BEGIN

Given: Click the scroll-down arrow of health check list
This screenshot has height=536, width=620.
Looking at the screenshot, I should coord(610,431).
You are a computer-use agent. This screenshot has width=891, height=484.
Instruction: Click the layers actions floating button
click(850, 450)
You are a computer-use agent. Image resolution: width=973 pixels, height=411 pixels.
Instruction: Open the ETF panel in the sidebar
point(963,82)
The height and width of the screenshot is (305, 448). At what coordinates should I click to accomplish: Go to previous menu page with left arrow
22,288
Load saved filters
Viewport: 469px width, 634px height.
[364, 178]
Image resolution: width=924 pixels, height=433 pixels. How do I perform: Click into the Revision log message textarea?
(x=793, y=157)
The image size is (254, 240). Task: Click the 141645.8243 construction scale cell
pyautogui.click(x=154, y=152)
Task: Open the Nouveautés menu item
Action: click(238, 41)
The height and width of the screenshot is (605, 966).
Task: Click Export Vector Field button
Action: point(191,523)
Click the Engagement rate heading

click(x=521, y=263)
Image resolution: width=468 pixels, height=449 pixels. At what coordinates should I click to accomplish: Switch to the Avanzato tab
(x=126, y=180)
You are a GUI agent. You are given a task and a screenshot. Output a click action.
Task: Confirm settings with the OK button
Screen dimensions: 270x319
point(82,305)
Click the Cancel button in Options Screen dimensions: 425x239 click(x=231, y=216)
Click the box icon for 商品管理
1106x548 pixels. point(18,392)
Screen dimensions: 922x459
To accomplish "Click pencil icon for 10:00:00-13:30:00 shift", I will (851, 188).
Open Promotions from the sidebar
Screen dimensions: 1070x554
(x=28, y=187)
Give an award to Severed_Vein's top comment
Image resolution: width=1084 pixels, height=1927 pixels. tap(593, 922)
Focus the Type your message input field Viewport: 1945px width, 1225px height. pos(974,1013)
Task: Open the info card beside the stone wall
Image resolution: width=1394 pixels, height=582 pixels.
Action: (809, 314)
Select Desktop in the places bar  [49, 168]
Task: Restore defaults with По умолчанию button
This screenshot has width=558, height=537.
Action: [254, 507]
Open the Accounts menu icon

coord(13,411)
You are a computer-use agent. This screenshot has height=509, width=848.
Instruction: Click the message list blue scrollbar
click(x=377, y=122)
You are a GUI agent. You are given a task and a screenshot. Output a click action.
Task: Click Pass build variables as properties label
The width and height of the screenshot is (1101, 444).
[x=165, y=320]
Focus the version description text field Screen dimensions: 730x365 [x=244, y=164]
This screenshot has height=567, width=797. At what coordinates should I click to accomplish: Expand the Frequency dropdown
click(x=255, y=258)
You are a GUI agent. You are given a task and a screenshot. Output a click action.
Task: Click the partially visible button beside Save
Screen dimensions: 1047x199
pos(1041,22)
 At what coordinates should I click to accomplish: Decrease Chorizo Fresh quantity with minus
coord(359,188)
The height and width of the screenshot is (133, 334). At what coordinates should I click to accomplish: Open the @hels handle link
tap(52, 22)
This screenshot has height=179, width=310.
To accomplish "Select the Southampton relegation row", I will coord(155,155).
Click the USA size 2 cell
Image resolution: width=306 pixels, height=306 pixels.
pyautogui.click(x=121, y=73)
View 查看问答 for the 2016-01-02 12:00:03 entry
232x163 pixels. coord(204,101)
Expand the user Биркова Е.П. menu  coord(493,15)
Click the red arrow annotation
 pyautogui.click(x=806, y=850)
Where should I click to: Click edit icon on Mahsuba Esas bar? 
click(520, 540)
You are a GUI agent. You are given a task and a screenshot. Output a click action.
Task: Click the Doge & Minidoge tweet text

END

* **Task requirements**:
Go through the records and show every line with the string "beside" in it.

* **Solved exercise**:
Task: Open the info card beside the stone wall
Task: Click the partially visible button beside Save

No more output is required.